*** Opening of Input ***
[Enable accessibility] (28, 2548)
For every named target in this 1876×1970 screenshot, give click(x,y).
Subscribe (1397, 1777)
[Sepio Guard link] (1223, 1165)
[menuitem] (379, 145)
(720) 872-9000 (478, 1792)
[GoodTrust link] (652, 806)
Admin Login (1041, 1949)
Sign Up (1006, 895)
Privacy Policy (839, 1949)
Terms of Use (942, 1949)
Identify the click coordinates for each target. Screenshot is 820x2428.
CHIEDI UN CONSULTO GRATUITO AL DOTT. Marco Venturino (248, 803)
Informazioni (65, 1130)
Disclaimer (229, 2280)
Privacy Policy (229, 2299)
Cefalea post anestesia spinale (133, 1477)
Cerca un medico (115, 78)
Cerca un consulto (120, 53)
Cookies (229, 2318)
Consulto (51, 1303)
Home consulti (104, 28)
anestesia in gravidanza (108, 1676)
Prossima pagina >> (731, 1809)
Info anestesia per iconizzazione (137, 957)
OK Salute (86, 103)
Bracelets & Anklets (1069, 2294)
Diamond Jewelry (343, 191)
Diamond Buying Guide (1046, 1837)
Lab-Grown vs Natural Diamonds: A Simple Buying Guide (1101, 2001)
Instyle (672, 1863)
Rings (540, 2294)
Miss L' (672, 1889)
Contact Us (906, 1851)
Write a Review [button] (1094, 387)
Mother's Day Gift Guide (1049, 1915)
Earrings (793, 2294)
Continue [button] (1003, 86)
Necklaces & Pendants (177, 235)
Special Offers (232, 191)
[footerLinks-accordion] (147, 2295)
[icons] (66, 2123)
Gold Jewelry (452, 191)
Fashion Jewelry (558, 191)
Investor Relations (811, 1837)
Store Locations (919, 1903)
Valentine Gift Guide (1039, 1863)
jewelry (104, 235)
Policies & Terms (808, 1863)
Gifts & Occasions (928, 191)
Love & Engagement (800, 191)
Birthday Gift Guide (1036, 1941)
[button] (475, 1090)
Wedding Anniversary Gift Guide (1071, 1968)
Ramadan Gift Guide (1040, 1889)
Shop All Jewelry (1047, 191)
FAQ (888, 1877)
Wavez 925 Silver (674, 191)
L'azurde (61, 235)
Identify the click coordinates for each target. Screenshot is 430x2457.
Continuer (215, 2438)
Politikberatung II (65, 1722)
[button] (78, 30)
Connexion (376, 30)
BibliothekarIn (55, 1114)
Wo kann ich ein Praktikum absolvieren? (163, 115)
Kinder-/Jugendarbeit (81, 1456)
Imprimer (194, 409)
*** Close of Input ***
_Exercise directions_. Could you give again exactly the lines from the line containing "Wavez 925 Silver (674, 191)" through the final line of the data above, and no others?

_Written solution_.
Wavez 925 Silver (674, 191)
L'azurde (61, 235)
Identify the click coordinates for each target. Screenshot is 430x2457.
Continuer (215, 2438)
Politikberatung II (65, 1722)
[button] (78, 30)
Connexion (376, 30)
BibliothekarIn (55, 1114)
Wo kann ich ein Praktikum absolvieren? (163, 115)
Kinder-/Jugendarbeit (81, 1456)
Imprimer (194, 409)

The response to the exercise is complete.